The Knicks control their destiny with the simplest scenario available. If they beat Charlotte and Milwaukee, they advance to the quarterfinals as Group A winners.
What makes this path so clean is the head-to-head tiebreaker. NBA Cup rules break ties by looking at head-to-head results first, then point differential if needed. The Knicks already beat Miami 140-132 and defeated Milwaukee earlier in group play.
Whether Miami beats Milwaukee on Wednesday or not, the Knicks would finish 3-1 and own the deciding edge. If Milwaukee also finishes 3-1, that head-to-head result favors New York. If Miami reaches 3-1 instead, same story.
The Knicks hold wins over both potential tie partners. Point differential never enters the equation.
This is the only realistic path forward. Everything else requires basketball miracles.
Splitting the final two games leaves the Knicks at 2-2, which opens a wild card path that's challenging but not impossible. Here's the crucial detail: at 2-2, the Knicks would finish second in Group C thanks to head-to-head wins over both Miami and Milwaukee.
That second-place finish makes them wild card eligible. Only group runners-up compete for those two East wild card spots. Since wild card teams come from different groups, head-to-head results don't apply. Point differential becomes the deciding factor.

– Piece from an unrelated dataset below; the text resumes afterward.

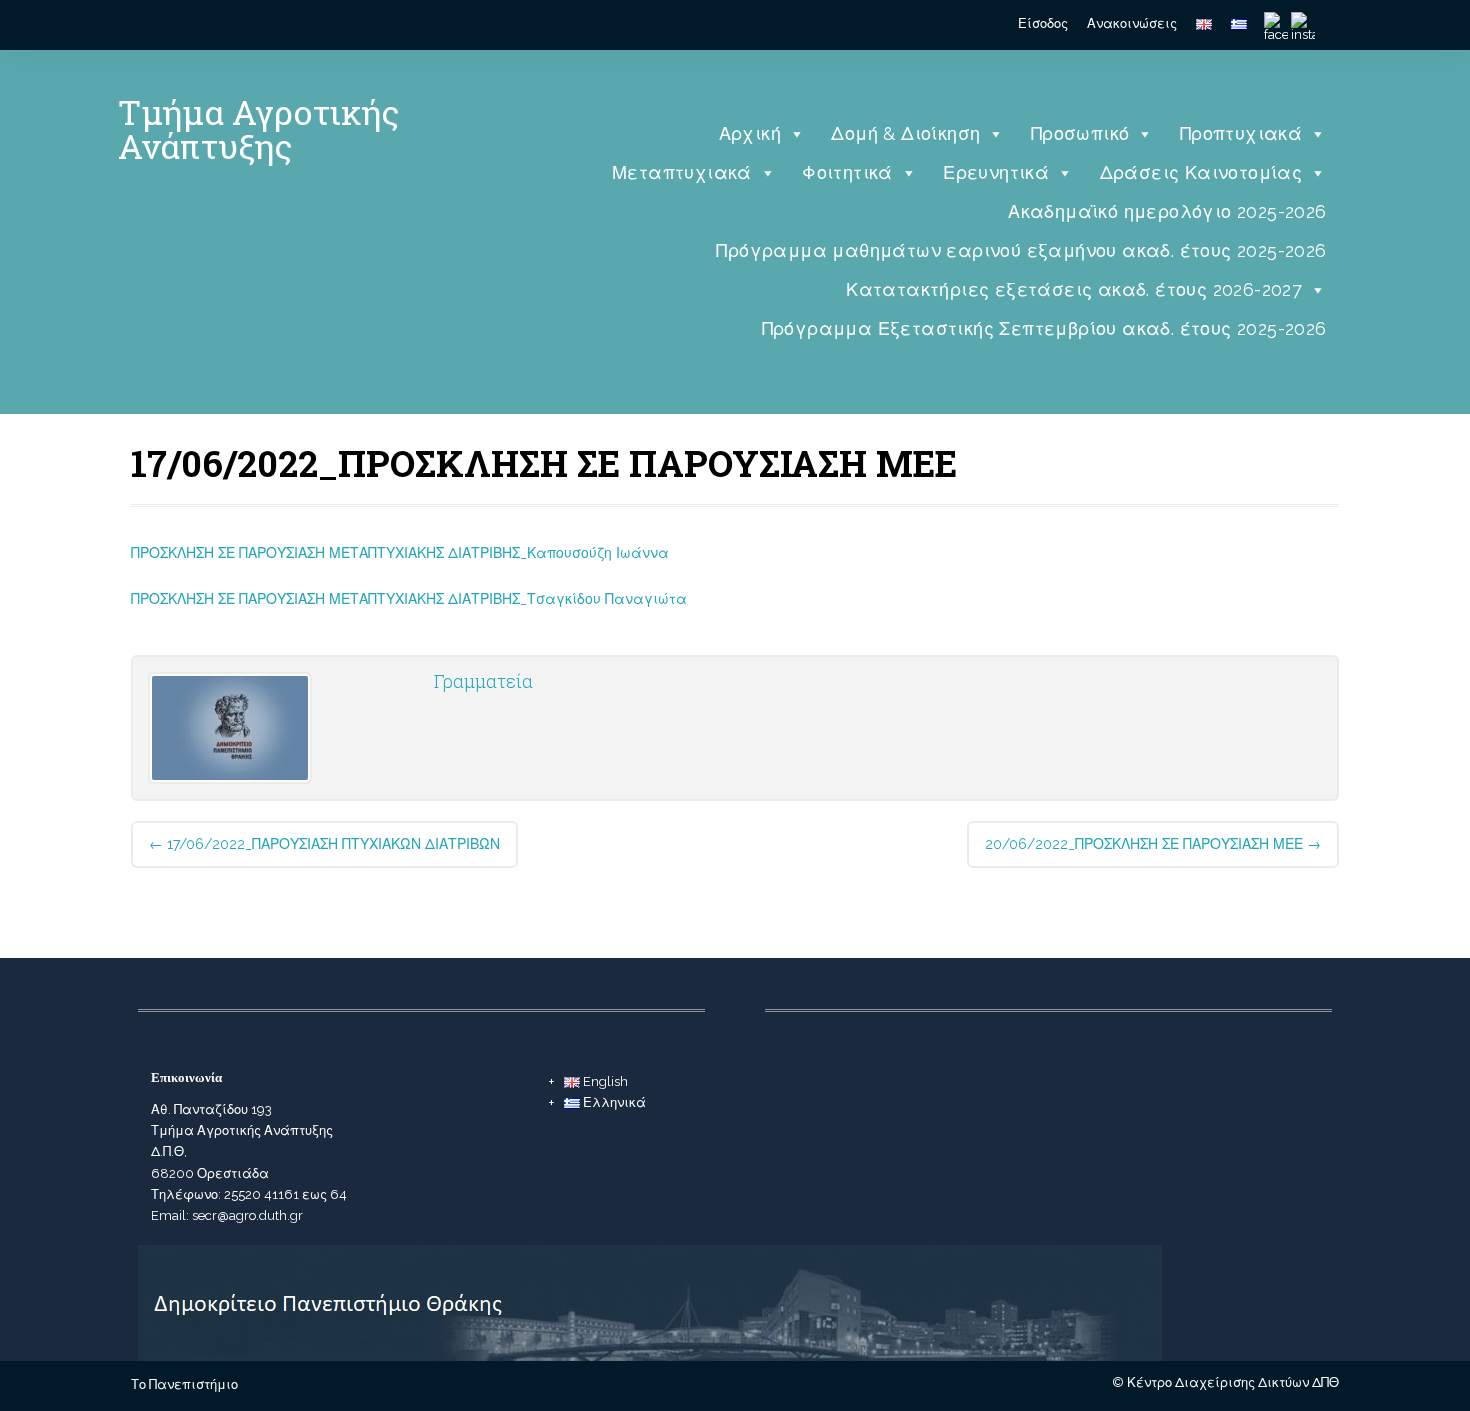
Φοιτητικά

The current target is Cleveland's +33 point differential. The Knicks sit at -2, meaning they need a net gain of 36 points across their final two games to reach +34 and claim a wild card berth.
Several combinations work. Win by 40 and lose by 4 gives you the needed +36. Win by 38 and lose by 2 also gets there. Even winning by 50 and losing by 14 would suffice.
These margins aren't routine, but they're within NBA scoring range. The bigger question is whether another East group produces a second-place team with a better differential. If Atlanta, Detroit, or Orlando's runner-up exceeds +34, that wild card spot vanishes.
The Knicks will navigate these crucial Cup games without key rotation pieces. OG Anunoby remains out with a hamstring strain and won't be re-evaluated for another two weeks. Landry Shamet is sidelined with a shoulder sprain until late December.
Anunoby's absence hits hardest on defense. He was averaging 15.8 points and 1.9 steals before the injury, providing versatile wing defense the Knicks lack without him. Josh Hart has moved into the starting lineup to compensate.
Shamet's shooting would help in games where point differential matters. Those wild card scenarios requiring 40-point wins become tougher without a rotation guard who can get hot from three.
Mitchell Robinson missed this week's game against Brooklyn with an illness. His status for the Cup games remains unclear, though an illness typically resolves faster than the structural injuries keeping Anunoby and Shamet out.
Dropping both remaining games essentially eliminates the Knicks from contention. At 1-3, they'd need catastrophic collapses across multiple groups while keeping their losses under eight combined points.
The tournament's structure doesn't reward close losses in this situation. Point differential serves as the primary tiebreaker after head-to-head results, and the Knicks have no cushion to work with.
The game against Charlotte represents the first must-win. Then, a late-week matchup with Milwaukee would then become winner-take-all for the group. The Knicks beat Milwaukee earlier this season in the regular schedule, though that carries no weight in Cup tiebreakers.
The math is straightforward. Win both games and advance. Split them and possibly pack for an early Cup exit. The knockout rounds remain within reach, but the margin for error vanished weeks ago.